Thursday, September 08, 2016

ON MATT LAUER AND MANHOOD

Writing for The New York Times Magazine, Susan Dominus joins in the denunciations of Matt Lauer's debate-moderating skills -- but she has an odd take on why Lauer might have gone easy on Donald Trump:
... Lauer, at least within his world of New York media, enjoys higher status than Trump, whom many of his peers no doubt see with contempt. He seemed to relax the moment Trump came onstage, wholly in his comfort zone, one celebrity taking on another, and a less admired one.... He relaxed so much, in fact, that he seemed positively narcotized for the remaining half-hour of the event.
Lauer was gracious because he believes he "enjoys higher status than Trump"? Lauer sees Trump as "less admired"? That doesn't ring true at all.

I saw a man who's known for female-friendly TV face-to-face with someone who's generally regarded as a real man (by idiots, yes, but they've generated the conventional wisdom). Lauer fitfully attempted to spar with Trump, but ultimately he deferred to Trump's manly presence.

Dominus doesn't see gender at play in the Lauer-Trump interaction, even tough she sees it in the interaction between Lauer and Hillary Clinton:
Lauer ... has been beloved to the mostly female audience of the “Today” show in one way or another since 1992....

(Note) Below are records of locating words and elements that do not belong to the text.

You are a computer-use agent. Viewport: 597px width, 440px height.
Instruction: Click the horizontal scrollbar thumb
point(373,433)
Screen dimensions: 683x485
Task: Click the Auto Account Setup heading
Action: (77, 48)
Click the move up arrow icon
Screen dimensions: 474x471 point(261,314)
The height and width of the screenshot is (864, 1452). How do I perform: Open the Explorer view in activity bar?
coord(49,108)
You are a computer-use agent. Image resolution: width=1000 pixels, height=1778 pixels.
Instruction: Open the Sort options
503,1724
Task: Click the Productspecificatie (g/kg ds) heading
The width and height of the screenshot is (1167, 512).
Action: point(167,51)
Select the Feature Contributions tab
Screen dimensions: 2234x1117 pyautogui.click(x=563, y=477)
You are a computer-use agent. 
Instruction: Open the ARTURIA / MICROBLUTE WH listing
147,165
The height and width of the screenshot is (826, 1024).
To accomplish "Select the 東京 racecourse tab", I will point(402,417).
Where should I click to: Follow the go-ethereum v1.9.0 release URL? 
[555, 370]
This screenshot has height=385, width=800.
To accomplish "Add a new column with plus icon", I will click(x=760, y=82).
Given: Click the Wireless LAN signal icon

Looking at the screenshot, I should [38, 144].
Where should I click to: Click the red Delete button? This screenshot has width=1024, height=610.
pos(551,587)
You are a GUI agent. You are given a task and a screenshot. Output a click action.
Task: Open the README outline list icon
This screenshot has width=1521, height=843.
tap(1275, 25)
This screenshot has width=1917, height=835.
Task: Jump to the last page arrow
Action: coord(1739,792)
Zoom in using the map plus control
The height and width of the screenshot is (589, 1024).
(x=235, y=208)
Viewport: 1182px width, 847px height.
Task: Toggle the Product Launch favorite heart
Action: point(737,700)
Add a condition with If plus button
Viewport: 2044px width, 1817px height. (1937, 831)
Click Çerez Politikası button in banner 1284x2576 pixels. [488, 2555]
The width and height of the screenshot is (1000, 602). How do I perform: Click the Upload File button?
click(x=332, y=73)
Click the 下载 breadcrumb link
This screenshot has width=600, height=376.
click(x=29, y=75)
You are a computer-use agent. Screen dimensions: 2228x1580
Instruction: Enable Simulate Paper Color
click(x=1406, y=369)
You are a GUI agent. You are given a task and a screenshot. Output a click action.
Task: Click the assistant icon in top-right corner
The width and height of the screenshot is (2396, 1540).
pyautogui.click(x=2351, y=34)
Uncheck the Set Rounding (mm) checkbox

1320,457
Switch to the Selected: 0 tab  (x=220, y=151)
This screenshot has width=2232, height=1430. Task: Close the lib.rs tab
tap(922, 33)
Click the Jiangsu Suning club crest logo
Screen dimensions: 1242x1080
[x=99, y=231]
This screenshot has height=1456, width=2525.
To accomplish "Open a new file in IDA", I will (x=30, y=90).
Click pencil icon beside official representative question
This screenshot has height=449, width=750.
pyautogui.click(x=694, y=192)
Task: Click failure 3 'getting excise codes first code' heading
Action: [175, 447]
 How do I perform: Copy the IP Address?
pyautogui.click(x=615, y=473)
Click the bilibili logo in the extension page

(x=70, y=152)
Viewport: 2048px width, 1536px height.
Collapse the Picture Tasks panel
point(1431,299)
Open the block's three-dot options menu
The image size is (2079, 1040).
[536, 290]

Lauer’s interview of Clinton could be seen as something more like a reversal of classic gender identities. The role of a “Today” show host reads as more stereotypically feminine -- as a pretty face, a celebrity, on a female-friendly show — especially in contrast to the role in which Clinton was appearing that evening, as a veteran politician, an elder statesperson, a military expert. Lauer conducted himself with Clinton like those women of earlier generations who felt they had to be twice as tough to be taken seriously -- women who, like Clinton herself, were sometimes reviled for it.
So, to Dominus, Lauer was the woman trying to be taken seriously, while Clinton was the powerful man.

Nope. I don't buy it. Maybe you could make a plausible argument like that without gendering it: Lauer is known for fluff TV and he wanted to prove he can be serious. But if that were the case, he'd have been tough on Trump, too.

I'd say Lauer was trying to prove his manliness by going after the party pigeonholed as "from Venus," while going easier on the "from Mars" party. Our "wired for Republicans" political boys' club will always consider you one of the boys if you beat up on a Democrat.

Well, at least we agree that Lauer was a disgrace.